La vraie Alice Liddell était la fille d’Henry Liddell, le doyen du Christ Church College de l’Université d’Oxford, où Dodgson enseignait les mathématiques. Au début du spectacle, il y a une photo saisissante d’Alice prise par Dodgson, en 1858. Elle est assise de profil et habillée comme une poupée victorienne : manches à volants, carré sombre. Elle a l’air sérieuse et peut-être un peu impatiente. Au cours de la vie d’Alice, Dodgson l’a photographiée à plusieurs reprises. Il habitait à côté – son bureau donnait sur le jardin où elle jouait avec ses sœurs – et était un visiteur fréquent de la maison de sa famille. Il était manifestement amoureux, peut-être de manière inappropriée, bien que la nature de la relation de Dodgson avec Alice ne soit pas quelque chose que l’exposition étudie. (Il n’y a aucune preuve claire que Dodgson a franchi la ligne, juste des soupçons persistants). Une seule pancarte sous une photo des sœurs Liddell indique : « Aujourd’hui, l’amitié étroite de Dodgson avec Alice Liddell serait examinée, mais à l’époque victorienne, il n’était pas inapproprié pour un homme de se lier d’amitié avec une fille plus jeune. » Bailey m’a dit qu’elle voulait faire une émission sur « l’impact et l’héritage des livres, au lieu de vraiment scruter la biographie de Lewis Carroll ».
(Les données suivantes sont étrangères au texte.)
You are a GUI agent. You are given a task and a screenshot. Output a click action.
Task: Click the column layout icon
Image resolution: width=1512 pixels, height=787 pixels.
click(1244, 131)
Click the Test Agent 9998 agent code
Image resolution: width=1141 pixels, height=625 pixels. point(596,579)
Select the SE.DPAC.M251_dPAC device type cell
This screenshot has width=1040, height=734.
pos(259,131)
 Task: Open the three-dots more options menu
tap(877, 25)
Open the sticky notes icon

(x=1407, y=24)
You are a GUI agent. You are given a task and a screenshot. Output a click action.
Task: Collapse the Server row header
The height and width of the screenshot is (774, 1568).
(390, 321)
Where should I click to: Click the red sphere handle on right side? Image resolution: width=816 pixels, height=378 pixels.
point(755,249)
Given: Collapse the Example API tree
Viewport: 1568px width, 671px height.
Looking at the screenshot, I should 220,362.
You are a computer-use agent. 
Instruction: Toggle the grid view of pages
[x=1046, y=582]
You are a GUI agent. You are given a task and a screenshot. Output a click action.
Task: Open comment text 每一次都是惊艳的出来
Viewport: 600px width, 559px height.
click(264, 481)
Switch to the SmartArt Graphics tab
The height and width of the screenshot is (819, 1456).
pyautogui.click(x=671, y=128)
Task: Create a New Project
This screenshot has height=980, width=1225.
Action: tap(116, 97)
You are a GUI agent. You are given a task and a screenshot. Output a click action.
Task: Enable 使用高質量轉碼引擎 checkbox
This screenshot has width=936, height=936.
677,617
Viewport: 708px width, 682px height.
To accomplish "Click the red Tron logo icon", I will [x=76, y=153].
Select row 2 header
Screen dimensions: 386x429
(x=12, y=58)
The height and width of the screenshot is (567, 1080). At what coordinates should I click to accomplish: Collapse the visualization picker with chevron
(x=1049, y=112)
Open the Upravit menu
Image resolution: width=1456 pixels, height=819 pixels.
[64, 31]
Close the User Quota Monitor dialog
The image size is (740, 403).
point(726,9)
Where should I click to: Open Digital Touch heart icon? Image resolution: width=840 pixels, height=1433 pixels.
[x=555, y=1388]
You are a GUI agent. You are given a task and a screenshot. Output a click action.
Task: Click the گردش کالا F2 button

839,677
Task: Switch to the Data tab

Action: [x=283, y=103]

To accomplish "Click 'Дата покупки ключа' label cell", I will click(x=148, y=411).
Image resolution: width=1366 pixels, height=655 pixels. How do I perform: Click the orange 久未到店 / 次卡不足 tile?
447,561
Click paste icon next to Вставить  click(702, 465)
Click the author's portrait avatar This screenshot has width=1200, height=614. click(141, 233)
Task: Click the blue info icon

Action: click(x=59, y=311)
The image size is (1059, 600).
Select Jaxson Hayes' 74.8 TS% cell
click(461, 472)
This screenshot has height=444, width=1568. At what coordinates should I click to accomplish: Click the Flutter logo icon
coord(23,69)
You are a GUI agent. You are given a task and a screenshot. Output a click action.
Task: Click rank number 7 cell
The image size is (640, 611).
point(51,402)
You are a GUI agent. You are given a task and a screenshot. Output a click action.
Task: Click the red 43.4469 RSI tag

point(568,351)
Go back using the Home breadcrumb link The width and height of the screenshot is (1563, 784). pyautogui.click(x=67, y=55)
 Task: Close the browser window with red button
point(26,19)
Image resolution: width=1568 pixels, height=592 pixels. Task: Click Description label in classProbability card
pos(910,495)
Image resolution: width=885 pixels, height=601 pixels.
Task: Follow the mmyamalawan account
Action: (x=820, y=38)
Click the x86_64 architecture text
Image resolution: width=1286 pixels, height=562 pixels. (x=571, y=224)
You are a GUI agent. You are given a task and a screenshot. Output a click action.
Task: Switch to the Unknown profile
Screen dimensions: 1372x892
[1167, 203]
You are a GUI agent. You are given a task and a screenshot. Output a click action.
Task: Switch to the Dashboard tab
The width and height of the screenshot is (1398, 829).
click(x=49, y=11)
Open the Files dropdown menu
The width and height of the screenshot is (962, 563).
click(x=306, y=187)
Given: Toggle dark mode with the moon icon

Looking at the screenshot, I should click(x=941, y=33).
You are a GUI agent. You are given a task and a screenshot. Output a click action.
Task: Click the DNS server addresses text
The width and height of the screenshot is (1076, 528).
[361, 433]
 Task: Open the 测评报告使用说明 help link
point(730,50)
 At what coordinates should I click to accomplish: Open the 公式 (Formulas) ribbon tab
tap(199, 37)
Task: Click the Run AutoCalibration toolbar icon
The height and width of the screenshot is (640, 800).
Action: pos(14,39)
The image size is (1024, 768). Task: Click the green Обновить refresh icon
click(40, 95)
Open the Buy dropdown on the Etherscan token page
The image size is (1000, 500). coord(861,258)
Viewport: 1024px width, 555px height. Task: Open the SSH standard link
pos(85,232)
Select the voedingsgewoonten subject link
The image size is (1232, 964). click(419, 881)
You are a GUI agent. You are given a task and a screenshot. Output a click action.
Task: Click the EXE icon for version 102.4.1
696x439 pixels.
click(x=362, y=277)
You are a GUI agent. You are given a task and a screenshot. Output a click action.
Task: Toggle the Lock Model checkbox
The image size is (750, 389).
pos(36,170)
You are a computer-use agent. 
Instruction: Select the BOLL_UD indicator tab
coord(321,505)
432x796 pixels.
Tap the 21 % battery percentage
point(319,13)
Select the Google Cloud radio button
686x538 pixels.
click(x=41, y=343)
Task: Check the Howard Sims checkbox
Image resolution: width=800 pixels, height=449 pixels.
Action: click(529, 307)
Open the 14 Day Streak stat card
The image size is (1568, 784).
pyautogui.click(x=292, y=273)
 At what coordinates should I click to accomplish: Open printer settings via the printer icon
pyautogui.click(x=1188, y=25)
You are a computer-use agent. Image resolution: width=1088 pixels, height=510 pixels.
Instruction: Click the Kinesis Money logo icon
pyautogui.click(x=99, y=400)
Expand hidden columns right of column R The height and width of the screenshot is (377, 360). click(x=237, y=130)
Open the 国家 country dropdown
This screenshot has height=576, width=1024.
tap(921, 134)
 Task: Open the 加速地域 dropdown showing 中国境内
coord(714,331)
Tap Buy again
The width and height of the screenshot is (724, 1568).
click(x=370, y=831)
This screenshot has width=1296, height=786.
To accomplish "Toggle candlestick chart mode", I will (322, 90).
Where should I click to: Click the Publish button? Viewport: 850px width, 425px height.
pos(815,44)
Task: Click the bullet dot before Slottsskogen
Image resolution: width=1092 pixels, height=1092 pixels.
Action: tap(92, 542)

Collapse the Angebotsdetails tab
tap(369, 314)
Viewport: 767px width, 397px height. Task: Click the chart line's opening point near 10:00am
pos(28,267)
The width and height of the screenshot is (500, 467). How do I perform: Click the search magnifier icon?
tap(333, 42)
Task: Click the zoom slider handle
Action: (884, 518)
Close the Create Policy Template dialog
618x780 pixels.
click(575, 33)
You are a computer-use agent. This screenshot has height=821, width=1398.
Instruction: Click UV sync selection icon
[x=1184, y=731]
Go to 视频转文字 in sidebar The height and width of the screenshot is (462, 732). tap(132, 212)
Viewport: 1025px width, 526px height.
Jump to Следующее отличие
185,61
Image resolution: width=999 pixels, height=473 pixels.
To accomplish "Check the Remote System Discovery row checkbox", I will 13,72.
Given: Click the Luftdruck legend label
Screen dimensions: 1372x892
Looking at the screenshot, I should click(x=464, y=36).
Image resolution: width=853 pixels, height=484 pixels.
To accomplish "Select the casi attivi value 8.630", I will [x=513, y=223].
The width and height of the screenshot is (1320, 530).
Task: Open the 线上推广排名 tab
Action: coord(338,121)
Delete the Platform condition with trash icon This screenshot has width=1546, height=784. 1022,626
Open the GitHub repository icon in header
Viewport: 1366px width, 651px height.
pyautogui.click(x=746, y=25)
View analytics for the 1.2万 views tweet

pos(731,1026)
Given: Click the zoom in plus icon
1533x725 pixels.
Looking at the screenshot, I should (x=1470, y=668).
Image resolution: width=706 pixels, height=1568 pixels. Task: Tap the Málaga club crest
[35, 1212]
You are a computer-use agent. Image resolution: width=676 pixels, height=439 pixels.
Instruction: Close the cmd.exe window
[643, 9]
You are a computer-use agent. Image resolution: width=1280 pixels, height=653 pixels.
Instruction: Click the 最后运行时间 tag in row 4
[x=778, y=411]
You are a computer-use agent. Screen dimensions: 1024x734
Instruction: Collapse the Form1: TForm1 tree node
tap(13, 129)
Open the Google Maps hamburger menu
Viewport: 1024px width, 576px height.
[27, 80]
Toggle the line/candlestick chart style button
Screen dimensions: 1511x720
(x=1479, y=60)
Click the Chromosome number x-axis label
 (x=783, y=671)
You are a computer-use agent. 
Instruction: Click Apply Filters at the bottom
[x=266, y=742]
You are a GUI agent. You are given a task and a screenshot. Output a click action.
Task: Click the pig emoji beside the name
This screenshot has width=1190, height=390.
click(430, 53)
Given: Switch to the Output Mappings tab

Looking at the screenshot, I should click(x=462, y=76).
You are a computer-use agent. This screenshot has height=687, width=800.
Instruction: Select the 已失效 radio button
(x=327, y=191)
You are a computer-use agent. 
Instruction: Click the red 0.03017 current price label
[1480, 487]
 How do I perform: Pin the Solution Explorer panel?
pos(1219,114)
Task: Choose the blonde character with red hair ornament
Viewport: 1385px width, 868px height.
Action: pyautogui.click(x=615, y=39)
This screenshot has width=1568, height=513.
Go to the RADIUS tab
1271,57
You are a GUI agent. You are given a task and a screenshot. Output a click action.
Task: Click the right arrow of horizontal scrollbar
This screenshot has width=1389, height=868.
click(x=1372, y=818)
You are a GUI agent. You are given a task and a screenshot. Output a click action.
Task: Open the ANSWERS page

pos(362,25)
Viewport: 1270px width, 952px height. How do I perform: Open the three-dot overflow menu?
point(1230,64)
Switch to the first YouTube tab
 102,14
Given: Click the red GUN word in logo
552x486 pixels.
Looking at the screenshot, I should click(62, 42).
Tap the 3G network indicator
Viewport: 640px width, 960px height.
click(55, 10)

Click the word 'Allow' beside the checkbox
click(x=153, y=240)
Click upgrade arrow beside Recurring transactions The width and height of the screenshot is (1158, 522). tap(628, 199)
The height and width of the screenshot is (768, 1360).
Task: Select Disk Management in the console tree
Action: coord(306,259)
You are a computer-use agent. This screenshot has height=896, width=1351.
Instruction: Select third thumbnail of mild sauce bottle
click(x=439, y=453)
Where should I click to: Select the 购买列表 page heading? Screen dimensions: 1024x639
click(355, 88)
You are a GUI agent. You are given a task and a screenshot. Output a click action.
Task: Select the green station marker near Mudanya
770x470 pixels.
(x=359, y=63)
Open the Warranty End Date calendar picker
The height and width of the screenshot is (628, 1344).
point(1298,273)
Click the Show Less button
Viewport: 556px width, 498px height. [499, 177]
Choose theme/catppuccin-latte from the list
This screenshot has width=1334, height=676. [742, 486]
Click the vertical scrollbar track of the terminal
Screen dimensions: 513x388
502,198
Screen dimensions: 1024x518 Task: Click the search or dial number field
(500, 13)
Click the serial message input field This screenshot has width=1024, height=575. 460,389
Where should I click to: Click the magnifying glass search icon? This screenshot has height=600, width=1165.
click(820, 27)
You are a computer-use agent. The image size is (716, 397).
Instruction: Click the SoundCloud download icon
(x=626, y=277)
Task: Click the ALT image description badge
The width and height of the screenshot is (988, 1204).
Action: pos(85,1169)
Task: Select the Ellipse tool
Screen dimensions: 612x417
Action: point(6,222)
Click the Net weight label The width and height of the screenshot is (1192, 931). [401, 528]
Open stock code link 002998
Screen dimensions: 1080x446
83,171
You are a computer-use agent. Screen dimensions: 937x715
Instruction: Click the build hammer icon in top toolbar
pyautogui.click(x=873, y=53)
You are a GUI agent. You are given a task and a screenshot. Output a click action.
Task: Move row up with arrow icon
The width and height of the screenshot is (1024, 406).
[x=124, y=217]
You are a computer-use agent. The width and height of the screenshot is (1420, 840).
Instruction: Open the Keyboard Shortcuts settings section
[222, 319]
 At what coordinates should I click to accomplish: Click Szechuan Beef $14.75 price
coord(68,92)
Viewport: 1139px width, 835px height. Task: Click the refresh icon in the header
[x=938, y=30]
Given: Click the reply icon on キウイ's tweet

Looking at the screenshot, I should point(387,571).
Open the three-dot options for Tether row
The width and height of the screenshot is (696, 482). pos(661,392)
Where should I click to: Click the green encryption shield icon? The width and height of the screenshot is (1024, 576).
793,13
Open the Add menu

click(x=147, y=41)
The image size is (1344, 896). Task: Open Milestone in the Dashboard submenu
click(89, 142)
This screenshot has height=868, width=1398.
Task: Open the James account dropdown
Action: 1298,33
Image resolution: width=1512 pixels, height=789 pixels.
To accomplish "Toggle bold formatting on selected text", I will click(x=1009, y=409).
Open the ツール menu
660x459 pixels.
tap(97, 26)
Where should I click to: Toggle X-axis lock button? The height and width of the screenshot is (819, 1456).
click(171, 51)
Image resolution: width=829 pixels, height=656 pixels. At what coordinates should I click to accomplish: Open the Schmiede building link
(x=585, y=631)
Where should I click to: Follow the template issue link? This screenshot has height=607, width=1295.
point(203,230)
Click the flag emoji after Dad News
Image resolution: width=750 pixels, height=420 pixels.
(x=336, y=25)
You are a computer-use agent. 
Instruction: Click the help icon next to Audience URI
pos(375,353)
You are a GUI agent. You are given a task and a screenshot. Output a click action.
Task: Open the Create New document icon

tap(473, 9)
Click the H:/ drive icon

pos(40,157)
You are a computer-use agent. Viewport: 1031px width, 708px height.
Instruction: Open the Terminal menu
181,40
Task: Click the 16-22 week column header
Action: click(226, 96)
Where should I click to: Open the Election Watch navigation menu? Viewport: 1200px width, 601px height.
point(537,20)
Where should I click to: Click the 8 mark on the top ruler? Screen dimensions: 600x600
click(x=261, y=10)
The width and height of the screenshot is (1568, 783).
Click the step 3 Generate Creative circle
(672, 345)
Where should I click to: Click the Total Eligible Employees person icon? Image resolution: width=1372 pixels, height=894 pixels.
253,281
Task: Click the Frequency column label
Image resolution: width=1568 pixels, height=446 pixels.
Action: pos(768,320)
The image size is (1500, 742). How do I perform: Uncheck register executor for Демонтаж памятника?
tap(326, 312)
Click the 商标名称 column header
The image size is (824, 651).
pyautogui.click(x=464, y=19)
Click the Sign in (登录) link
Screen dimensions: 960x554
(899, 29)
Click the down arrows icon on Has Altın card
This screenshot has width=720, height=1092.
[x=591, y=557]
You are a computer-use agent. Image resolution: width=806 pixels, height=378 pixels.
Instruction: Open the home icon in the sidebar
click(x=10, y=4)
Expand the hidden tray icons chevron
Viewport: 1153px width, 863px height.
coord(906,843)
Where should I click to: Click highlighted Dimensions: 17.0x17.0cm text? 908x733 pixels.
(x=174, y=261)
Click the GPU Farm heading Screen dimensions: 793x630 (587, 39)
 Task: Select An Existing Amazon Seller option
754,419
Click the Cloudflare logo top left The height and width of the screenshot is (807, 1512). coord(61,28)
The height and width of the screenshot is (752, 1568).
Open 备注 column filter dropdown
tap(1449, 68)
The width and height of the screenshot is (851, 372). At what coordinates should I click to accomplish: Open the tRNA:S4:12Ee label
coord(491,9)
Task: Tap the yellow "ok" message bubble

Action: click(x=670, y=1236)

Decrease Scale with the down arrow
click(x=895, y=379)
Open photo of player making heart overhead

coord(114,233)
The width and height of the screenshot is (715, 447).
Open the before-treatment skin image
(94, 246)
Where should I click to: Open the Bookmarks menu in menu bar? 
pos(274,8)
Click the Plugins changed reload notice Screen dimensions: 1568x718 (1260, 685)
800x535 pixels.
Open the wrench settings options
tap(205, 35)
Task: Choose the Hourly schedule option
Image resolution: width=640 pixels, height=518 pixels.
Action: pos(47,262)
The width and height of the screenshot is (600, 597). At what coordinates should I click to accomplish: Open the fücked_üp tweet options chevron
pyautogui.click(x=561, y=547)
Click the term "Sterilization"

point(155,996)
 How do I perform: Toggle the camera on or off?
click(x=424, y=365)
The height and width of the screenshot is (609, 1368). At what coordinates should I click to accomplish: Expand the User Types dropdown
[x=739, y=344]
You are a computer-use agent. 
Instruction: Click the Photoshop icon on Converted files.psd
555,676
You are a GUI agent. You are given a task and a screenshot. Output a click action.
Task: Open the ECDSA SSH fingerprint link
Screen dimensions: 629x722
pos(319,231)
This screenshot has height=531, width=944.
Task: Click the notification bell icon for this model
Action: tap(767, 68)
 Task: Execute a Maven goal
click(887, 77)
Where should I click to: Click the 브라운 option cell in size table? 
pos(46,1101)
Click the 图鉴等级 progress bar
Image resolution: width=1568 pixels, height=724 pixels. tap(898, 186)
L’exposition présente plusieurs mannequins affichant des costumes sur le thème « Alice au pays des merveilles ».Photographie avec l’aimable autorisation du Victoria and Albert Museum

D’une pièce sombre imprégnée de Victoriana, vous tournez littéralement un coin et vous vous retrouvez dans un couloir dans lequel les murs semblent rétrécir. Ou peut-être êtes-vous simplement en train de grossir. Au fond, il y a une petite porte derrière un rideau. Jetez un coup d’œil à ses petites fenêtres et vous verrez un jardin clos, avec des haies soignées et des flamants roses. (« Elle s’est agenouillée et a regardé le long du passage dans le plus beau jardin que vous ayez jamais vu », lit-on sur une inscription sur la porte.) Dans un autre coin, il y a une mare numérique de larmes, comme celle dans laquelle Alice s’est soudainement retrouvée à nager ( » ‘ J’aurais aimé ne pas avoir autant pleuré !’») A partir de là, les choses ne font qu’empirer, avec des salles qui se construisent librement les unes sur les autres, comme des acteurs dans une classe d’improvisation. Il y a un espace qui ressemble à une jetée en bord de mer malchanceuse, avec un pavillon rayé plein de miroirs et d’écriture à l’envers. (« Qui diable suis-je ? Ah, c’est le grand puzzle ! ») Il y a aussi une machine semblable à une arcade avec une manivelle qui fait qu’Alice s’étire de manière comique vers le haut. (Désinfectant pour les mains fourni.) Une chenille paresseuse sur pilotis surveille tout.